* Start DATASET ENTRIES *

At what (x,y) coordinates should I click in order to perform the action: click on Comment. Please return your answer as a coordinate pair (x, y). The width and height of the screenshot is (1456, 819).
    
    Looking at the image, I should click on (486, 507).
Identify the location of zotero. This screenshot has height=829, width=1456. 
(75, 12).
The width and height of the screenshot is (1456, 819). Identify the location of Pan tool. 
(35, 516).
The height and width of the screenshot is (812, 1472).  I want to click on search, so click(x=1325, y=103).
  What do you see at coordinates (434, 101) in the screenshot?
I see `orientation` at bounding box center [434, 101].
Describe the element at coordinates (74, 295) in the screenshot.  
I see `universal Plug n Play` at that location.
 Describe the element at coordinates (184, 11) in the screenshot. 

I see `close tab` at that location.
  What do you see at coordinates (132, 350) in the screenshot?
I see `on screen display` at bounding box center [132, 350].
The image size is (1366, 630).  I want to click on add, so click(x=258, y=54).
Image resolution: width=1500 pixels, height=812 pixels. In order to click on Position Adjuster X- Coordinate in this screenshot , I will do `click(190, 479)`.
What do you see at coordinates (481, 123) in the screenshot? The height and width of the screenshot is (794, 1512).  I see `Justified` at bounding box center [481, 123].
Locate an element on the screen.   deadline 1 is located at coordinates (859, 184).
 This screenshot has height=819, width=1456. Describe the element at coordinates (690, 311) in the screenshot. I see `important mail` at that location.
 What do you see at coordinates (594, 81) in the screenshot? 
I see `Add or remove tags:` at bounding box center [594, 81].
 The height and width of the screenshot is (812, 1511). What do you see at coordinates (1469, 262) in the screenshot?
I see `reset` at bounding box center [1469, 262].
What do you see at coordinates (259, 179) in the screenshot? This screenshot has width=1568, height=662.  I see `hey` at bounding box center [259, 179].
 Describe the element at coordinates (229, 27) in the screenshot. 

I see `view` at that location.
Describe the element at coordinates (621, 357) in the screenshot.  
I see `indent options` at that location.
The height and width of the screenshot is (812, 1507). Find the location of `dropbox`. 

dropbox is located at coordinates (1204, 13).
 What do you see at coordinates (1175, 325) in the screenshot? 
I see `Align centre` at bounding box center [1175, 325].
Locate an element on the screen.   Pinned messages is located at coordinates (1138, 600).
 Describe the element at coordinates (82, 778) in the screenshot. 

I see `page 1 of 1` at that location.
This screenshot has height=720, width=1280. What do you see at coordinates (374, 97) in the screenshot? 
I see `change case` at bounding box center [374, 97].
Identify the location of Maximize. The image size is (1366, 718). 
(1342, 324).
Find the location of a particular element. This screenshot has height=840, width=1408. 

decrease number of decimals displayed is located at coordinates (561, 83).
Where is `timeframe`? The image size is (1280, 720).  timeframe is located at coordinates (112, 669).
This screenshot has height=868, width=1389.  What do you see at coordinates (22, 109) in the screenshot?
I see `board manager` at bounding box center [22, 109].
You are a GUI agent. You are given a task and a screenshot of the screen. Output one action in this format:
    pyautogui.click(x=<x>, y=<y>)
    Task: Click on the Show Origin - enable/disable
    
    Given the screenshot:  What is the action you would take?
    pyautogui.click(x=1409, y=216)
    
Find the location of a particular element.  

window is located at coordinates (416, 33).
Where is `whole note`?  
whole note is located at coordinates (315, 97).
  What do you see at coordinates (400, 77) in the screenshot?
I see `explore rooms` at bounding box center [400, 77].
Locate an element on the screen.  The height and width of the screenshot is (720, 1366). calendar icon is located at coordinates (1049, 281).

* End DATASET ENTRIES *

Copy the lines above, swapping "Identify the location of" for "Find the position of" everywhere it appears and leaving everything else unchanged.

◆ **REPLY TO THE TASK**
At what (x,y) coordinates should I click in order to perform the action: click on Comment. Please return your answer as a coordinate pair (x, y). The width and height of the screenshot is (1456, 819).
    
    Looking at the image, I should click on (486, 507).
Find the position of zotero. This screenshot has height=829, width=1456. 
(75, 12).
The width and height of the screenshot is (1456, 819). Find the position of Pan tool. 
(35, 516).
The height and width of the screenshot is (812, 1472).  I want to click on search, so click(x=1325, y=103).
  What do you see at coordinates (434, 101) in the screenshot?
I see `orientation` at bounding box center [434, 101].
Describe the element at coordinates (74, 295) in the screenshot.  
I see `universal Plug n Play` at that location.
 Describe the element at coordinates (184, 11) in the screenshot. 

I see `close tab` at that location.
  What do you see at coordinates (132, 350) in the screenshot?
I see `on screen display` at bounding box center [132, 350].
The image size is (1366, 630).  I want to click on add, so click(x=258, y=54).
Image resolution: width=1500 pixels, height=812 pixels. In order to click on Position Adjuster X- Coordinate in this screenshot , I will do `click(190, 479)`.
What do you see at coordinates (481, 123) in the screenshot? The height and width of the screenshot is (794, 1512).  I see `Justified` at bounding box center [481, 123].
Locate an element on the screen.   deadline 1 is located at coordinates (859, 184).
 This screenshot has height=819, width=1456. Describe the element at coordinates (690, 311) in the screenshot. I see `important mail` at that location.
 What do you see at coordinates (594, 81) in the screenshot? 
I see `Add or remove tags:` at bounding box center [594, 81].
 The height and width of the screenshot is (812, 1511). What do you see at coordinates (1469, 262) in the screenshot?
I see `reset` at bounding box center [1469, 262].
What do you see at coordinates (259, 179) in the screenshot? This screenshot has width=1568, height=662.  I see `hey` at bounding box center [259, 179].
 Describe the element at coordinates (229, 27) in the screenshot. 

I see `view` at that location.
Describe the element at coordinates (621, 357) in the screenshot.  
I see `indent options` at that location.
The height and width of the screenshot is (812, 1507). Find the location of `dropbox`. 

dropbox is located at coordinates (1204, 13).
 What do you see at coordinates (1175, 325) in the screenshot? 
I see `Align centre` at bounding box center [1175, 325].
Locate an element on the screen.   Pinned messages is located at coordinates (1138, 600).
 Describe the element at coordinates (82, 778) in the screenshot. 

I see `page 1 of 1` at that location.
This screenshot has height=720, width=1280. What do you see at coordinates (374, 97) in the screenshot? 
I see `change case` at bounding box center [374, 97].
Find the position of Maximize. The image size is (1366, 718). 
(1342, 324).
Find the location of a particular element. This screenshot has height=840, width=1408. 

decrease number of decimals displayed is located at coordinates (561, 83).
Where is `timeframe`? The image size is (1280, 720).  timeframe is located at coordinates (112, 669).
This screenshot has height=868, width=1389.  What do you see at coordinates (22, 109) in the screenshot?
I see `board manager` at bounding box center [22, 109].
You are a GUI agent. You are given a task and a screenshot of the screen. Output one action in this format:
    pyautogui.click(x=<x>, y=<y>)
    Task: Click on the Show Origin - enable/disable
    
    Given the screenshot:  What is the action you would take?
    pyautogui.click(x=1409, y=216)
    
Find the location of a particular element.  

window is located at coordinates (416, 33).
Where is `whole note`?  
whole note is located at coordinates (315, 97).
  What do you see at coordinates (400, 77) in the screenshot?
I see `explore rooms` at bounding box center [400, 77].
Locate an element on the screen.  The height and width of the screenshot is (720, 1366). calendar icon is located at coordinates (1049, 281).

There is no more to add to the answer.